Task brief>
Each line starting at the one that contains "Click the settings gear in header" and ending at the one that contains "The height and width of the screenshot is (649, 886)." must be returned exactly, and the rest of the listing is left out.

Records for processing>
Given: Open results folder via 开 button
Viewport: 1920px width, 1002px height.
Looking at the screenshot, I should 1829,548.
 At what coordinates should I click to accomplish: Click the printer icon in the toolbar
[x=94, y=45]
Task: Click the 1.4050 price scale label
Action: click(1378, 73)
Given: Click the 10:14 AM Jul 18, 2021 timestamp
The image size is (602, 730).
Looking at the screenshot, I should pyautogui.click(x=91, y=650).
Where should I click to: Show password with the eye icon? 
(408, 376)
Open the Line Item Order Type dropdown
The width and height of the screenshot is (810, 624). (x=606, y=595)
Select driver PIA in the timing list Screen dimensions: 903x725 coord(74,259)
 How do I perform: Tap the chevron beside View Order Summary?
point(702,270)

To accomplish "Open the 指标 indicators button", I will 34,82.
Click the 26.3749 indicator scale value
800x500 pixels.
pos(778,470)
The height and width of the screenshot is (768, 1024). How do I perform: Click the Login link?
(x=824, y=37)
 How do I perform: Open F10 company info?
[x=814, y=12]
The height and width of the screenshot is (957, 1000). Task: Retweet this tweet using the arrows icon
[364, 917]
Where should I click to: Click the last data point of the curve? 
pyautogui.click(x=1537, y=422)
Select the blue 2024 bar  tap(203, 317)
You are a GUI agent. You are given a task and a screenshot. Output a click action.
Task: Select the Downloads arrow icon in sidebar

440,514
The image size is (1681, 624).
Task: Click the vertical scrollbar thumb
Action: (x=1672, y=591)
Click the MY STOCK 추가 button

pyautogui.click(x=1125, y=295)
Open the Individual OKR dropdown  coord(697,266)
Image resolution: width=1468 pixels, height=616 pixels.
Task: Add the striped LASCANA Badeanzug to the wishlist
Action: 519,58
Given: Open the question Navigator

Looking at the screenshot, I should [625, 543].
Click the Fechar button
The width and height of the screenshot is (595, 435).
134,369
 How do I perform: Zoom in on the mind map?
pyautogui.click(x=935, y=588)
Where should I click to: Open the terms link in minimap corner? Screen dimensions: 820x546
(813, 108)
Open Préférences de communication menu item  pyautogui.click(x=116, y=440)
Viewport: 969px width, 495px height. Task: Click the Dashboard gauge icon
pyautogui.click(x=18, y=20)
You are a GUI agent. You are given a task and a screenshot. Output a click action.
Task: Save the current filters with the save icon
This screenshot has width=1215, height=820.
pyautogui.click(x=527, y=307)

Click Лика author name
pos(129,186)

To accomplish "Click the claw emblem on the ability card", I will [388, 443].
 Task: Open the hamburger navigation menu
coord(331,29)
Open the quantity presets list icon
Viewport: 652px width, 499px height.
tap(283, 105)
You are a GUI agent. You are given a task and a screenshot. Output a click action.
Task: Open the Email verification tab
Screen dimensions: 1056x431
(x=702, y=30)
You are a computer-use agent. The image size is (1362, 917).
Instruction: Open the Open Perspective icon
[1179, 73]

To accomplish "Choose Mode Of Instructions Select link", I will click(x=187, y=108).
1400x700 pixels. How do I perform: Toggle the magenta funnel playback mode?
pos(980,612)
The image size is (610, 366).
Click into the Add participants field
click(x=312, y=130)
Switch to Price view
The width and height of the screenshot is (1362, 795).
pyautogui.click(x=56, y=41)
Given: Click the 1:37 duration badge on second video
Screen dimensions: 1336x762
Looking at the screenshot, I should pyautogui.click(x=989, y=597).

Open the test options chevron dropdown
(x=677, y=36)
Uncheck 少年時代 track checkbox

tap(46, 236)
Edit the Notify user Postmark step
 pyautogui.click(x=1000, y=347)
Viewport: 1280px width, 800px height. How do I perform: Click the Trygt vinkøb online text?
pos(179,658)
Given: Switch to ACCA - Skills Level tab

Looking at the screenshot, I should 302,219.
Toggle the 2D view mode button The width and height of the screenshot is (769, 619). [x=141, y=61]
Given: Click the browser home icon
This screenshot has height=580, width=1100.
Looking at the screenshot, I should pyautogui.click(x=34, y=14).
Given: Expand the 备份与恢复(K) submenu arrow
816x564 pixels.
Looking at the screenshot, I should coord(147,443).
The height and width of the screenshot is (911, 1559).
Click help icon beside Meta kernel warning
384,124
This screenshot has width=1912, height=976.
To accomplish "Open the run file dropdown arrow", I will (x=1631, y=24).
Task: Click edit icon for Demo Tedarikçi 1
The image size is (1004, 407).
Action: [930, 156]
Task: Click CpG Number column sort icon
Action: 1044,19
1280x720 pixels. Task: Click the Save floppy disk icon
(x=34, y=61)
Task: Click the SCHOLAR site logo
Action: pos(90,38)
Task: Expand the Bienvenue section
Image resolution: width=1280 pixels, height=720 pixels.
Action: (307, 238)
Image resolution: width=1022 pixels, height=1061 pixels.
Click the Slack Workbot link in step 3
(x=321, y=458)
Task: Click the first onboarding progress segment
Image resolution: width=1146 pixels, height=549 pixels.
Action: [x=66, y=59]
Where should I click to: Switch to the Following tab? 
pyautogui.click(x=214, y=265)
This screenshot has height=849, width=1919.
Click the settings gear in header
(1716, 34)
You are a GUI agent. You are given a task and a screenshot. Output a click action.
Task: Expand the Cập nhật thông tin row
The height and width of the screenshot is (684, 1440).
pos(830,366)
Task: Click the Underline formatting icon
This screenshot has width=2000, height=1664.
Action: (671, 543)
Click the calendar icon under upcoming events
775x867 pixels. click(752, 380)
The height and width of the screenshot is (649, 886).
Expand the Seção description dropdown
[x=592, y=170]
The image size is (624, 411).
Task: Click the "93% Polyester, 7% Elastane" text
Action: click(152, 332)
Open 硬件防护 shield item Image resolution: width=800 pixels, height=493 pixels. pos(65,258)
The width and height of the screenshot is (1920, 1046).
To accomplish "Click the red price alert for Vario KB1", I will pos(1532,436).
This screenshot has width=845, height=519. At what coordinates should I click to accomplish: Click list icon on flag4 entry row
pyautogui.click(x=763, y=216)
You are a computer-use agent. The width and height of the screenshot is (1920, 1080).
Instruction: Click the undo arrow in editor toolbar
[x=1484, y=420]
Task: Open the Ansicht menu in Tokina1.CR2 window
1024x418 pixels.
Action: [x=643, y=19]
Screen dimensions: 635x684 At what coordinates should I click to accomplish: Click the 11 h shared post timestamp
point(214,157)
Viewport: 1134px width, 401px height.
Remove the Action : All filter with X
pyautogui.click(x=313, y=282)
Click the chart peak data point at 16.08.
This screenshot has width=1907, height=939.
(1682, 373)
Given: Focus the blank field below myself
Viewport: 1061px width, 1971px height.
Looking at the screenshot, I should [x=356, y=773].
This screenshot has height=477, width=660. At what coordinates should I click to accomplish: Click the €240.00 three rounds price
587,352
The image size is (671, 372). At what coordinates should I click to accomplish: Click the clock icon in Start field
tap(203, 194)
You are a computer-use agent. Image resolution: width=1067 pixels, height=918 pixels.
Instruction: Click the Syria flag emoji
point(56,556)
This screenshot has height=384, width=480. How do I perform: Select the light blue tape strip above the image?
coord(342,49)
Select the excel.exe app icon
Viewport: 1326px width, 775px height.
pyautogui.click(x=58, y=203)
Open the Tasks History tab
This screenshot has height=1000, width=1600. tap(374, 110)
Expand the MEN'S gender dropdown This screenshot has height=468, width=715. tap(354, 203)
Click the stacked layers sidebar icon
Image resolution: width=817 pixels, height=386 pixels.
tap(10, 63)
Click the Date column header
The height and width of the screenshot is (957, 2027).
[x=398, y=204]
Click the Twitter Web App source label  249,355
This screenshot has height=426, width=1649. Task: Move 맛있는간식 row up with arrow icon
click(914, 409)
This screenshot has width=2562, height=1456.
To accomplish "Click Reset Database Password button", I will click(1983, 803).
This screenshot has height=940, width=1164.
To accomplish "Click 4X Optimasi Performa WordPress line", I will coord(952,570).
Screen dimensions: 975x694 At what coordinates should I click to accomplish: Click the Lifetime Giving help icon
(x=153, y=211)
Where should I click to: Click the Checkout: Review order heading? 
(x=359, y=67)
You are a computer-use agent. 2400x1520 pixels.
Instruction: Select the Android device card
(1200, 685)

Solution>
Click the settings gear in header
(1716, 34)
You are a GUI agent. You are given a task and a screenshot. Output a click action.
Task: Expand the Cập nhật thông tin row
The height and width of the screenshot is (684, 1440).
pos(830,366)
Task: Click the Underline formatting icon
This screenshot has width=2000, height=1664.
Action: (671, 543)
Click the calendar icon under upcoming events
775x867 pixels. click(752, 380)
The height and width of the screenshot is (649, 886).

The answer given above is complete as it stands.